• _About this task_: After finding the line containing "Task: Select the W&R indicator tab" below, please output that line and each following one through the line containing "Click the Map data ©2025 Google text", exactly as written.

=== Records supplied ===

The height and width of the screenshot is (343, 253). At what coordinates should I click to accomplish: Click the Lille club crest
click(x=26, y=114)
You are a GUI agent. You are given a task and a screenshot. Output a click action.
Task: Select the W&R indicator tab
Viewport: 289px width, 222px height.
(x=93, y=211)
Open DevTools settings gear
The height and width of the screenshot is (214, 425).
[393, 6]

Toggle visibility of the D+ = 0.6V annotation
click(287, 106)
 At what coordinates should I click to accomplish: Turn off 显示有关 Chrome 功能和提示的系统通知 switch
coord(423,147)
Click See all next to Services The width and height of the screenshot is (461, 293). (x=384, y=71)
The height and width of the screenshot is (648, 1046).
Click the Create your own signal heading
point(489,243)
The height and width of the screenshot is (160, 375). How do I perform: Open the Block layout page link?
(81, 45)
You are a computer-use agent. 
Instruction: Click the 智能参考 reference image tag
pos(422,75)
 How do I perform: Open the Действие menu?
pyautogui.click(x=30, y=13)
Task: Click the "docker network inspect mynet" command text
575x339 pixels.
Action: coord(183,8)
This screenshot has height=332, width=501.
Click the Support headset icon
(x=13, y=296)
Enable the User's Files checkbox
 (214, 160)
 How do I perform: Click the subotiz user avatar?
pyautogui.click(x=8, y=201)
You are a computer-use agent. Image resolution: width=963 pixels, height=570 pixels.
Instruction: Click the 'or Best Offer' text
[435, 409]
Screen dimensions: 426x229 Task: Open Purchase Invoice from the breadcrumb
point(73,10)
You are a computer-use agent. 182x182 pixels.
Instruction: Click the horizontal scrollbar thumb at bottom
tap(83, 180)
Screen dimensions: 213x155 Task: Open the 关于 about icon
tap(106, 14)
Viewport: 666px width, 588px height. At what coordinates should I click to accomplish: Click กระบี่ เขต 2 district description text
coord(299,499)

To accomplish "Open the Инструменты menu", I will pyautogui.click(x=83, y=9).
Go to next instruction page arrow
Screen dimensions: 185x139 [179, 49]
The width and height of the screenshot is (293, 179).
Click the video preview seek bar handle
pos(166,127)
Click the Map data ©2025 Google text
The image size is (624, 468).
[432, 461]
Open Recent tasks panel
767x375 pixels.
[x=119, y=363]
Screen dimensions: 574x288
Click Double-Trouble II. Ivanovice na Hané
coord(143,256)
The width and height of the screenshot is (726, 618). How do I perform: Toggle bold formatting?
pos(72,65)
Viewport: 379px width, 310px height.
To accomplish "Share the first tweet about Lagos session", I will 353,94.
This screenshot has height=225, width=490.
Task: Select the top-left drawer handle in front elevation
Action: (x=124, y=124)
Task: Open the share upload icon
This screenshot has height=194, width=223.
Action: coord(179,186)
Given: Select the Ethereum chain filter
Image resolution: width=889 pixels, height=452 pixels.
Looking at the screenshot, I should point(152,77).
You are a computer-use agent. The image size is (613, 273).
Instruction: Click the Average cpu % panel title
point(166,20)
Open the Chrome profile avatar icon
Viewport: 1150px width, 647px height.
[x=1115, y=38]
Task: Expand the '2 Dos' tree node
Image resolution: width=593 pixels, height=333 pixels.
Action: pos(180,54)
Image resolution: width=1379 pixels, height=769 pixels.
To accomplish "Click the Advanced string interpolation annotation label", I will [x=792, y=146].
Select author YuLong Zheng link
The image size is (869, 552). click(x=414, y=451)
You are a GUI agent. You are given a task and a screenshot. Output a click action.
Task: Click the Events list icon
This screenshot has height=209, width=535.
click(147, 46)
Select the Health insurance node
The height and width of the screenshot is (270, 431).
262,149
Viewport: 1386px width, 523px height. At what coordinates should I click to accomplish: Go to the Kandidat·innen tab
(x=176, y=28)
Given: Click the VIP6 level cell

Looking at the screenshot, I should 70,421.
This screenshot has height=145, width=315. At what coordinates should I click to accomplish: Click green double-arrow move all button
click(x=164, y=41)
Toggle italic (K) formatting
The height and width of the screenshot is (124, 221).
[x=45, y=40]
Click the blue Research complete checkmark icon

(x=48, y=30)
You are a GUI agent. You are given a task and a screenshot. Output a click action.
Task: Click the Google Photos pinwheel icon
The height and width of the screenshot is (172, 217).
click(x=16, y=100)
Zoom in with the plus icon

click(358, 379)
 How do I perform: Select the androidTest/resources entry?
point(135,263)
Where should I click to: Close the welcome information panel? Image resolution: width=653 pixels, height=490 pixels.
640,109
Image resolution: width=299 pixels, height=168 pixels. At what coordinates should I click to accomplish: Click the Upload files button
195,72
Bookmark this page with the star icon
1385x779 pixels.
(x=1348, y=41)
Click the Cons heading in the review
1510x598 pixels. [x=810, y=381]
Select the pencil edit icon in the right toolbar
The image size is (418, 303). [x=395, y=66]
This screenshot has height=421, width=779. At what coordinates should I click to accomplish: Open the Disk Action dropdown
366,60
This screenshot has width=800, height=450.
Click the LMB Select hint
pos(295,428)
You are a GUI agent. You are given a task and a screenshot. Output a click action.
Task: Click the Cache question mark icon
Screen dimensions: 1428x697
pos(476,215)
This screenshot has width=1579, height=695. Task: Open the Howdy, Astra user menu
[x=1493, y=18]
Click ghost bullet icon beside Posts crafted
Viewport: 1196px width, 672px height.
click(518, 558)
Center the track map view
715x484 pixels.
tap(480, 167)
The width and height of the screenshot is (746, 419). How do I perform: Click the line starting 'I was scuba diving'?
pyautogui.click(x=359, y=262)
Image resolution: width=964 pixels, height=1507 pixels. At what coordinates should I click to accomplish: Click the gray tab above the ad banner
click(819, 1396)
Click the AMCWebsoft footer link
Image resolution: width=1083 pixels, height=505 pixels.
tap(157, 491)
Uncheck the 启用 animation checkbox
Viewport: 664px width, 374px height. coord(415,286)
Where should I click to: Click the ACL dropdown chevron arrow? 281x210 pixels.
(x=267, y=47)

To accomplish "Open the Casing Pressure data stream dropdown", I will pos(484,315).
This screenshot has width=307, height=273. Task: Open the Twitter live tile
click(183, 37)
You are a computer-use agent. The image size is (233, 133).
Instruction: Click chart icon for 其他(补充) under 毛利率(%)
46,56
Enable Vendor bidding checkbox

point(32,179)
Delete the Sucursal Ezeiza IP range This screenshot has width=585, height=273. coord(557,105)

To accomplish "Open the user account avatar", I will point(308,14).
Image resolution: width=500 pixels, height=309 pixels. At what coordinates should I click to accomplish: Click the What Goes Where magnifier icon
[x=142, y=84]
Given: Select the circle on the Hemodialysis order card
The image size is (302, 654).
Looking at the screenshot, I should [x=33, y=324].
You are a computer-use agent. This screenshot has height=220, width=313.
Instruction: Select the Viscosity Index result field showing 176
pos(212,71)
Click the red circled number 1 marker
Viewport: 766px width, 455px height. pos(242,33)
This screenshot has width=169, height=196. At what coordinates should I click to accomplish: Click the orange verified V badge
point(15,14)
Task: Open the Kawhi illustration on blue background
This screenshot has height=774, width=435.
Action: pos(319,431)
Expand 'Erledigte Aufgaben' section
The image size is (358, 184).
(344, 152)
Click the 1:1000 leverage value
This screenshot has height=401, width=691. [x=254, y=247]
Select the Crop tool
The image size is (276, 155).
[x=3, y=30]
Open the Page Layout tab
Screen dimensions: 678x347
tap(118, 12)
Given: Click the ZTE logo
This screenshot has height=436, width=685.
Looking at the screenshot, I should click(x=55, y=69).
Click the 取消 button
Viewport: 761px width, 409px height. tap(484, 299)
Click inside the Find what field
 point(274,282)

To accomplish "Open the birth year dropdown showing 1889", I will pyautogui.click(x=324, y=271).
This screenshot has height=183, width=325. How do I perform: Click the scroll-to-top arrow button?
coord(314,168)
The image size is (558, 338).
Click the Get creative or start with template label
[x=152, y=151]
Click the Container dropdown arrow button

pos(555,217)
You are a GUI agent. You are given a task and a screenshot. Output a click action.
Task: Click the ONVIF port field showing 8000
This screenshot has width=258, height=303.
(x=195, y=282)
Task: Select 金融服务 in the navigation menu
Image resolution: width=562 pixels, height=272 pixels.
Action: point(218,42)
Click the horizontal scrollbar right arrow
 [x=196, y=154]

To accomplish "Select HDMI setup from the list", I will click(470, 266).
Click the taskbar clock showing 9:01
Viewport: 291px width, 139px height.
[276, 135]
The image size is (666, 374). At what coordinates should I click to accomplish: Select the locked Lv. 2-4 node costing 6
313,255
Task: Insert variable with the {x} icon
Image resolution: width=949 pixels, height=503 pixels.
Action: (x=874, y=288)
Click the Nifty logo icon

===

• _Task solution_:
Task: Select the W&R indicator tab
Viewport: 289px width, 222px height.
(x=93, y=211)
Open DevTools settings gear
The height and width of the screenshot is (214, 425).
[393, 6]

Toggle visibility of the D+ = 0.6V annotation
click(287, 106)
 At what coordinates should I click to accomplish: Turn off 显示有关 Chrome 功能和提示的系统通知 switch
coord(423,147)
Click See all next to Services The width and height of the screenshot is (461, 293). (x=384, y=71)
The height and width of the screenshot is (648, 1046).
Click the Create your own signal heading
point(489,243)
The height and width of the screenshot is (160, 375). How do I perform: Open the Block layout page link?
(81, 45)
You are a computer-use agent. 
Instruction: Click the 智能参考 reference image tag
pos(422,75)
 How do I perform: Open the Действие menu?
pyautogui.click(x=30, y=13)
Task: Click the "docker network inspect mynet" command text
575x339 pixels.
Action: coord(183,8)
This screenshot has height=332, width=501.
Click the Support headset icon
(x=13, y=296)
Enable the User's Files checkbox
 (214, 160)
 How do I perform: Click the subotiz user avatar?
pyautogui.click(x=8, y=201)
You are a computer-use agent. Image resolution: width=963 pixels, height=570 pixels.
Instruction: Click the 'or Best Offer' text
[435, 409]
Screen dimensions: 426x229 Task: Open Purchase Invoice from the breadcrumb
point(73,10)
You are a computer-use agent. 182x182 pixels.
Instruction: Click the horizontal scrollbar thumb at bottom
tap(83, 180)
Screen dimensions: 213x155 Task: Open the 关于 about icon
tap(106, 14)
Viewport: 666px width, 588px height. At what coordinates should I click to accomplish: Click กระบี่ เขต 2 district description text
coord(299,499)

To accomplish "Open the Инструменты menu", I will pyautogui.click(x=83, y=9).
Go to next instruction page arrow
Screen dimensions: 185x139 [179, 49]
The width and height of the screenshot is (293, 179).
Click the video preview seek bar handle
pos(166,127)
Click the Map data ©2025 Google text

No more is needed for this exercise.